The proliferation of image data has driven advances in segmentation methods, among which metaheuristic algorithms have emerged as a leading approach. In this paper, we introduce a novel metaheuristic optimizer inspired by the aerodynamic behavior of a boomerang in flight, explicitly modeling how release angle and launch force shape its trajectory. To overcome the limited local search capacity of existing algorithms, this paper proposes a uniform local mining strategy grounded in the aerodynamic ellipse effect and embed this mechanism within the boomerang motion model to create the boomerang aerodynamic ellipse optimizer. Evaluation on the CEC2017 benchmark functions reveals that the proposed optimizer consistently outperforms six recent comparison algorithms by achieving lower fitness values and faster convergence while maintaining robust performance across a range of problem dimensionalities. Application to image threshold segmentation on the BSDS500 dataset demonstrates superior FSIM, SSIM and PSNR metrics and stable segmentation quality across varying threshold counts, thus confirming the algorithm’s adaptability and reliability in practical image segmentation tasks. The boomerang aerodynamic ellipse optimizer therefore represents a significant contribution to metaheuristic-based image segmentation research. In summary, the boomerang aerodynamic ellipse optimizer emerges as a viable meta-heuristic optimization algorithm for image segmentation tasks.

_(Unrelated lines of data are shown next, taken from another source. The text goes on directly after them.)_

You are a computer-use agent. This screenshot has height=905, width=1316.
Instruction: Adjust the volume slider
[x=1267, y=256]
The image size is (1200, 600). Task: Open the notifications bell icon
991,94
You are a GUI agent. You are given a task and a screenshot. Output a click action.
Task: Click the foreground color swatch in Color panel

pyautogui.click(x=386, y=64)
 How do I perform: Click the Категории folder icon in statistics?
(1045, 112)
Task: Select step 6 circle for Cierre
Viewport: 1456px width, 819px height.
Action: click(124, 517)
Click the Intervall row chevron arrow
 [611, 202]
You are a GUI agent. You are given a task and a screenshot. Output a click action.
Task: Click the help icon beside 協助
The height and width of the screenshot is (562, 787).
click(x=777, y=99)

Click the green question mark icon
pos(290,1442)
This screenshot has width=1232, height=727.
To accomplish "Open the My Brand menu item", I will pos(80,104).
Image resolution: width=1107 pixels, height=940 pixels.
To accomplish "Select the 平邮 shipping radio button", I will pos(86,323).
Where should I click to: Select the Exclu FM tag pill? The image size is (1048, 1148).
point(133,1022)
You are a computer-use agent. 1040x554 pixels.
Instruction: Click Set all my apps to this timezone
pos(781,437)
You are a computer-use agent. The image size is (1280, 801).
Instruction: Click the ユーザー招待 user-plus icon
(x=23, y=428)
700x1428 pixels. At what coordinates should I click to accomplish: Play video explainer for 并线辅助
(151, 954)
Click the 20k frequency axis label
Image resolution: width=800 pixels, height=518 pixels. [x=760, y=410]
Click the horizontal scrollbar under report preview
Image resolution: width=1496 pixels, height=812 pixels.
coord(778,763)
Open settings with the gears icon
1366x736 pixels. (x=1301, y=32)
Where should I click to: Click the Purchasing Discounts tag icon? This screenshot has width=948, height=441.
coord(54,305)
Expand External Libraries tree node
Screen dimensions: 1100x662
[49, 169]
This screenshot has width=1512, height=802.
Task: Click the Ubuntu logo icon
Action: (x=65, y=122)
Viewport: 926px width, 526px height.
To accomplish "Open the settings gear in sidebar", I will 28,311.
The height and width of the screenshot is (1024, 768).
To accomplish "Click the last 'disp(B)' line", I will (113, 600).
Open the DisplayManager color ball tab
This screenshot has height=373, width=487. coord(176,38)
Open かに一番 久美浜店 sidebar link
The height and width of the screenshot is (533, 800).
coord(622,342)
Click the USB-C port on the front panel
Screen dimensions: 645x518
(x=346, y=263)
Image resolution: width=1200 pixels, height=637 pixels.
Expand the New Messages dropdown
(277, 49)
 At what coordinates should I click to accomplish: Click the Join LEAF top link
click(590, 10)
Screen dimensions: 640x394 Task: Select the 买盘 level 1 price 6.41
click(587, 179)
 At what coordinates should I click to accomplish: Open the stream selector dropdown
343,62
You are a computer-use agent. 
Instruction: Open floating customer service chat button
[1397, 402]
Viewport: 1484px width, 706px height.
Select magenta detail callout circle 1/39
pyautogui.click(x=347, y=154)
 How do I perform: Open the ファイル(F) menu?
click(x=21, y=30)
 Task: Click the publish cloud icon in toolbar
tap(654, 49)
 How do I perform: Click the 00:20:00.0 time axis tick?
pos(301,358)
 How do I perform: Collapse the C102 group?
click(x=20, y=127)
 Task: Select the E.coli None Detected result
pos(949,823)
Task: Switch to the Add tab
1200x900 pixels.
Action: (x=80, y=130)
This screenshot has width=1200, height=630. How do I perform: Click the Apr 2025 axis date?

Source codes of the boomerang aerodynamic ellipse optimizer are publicly available at https://ww2.mathworks.cn/matlabcentral/fileexchange/181443-boomerang-aerodynamic-ellipse-optimizer.

Suggested Citation

  • Zhao, Shijie & Meng, Fanshuai & Cai, Liang & Yang, Ronghua, 2025. "Boomerang aerodynamic ellipse optimizer: A human game-inspired optimization technique for numerical optimization and multilevel thresholding image segmentation," Mathematics and Computers in Simulation (MATCOM), Elsevier, vol. 238(C), pages 604-636.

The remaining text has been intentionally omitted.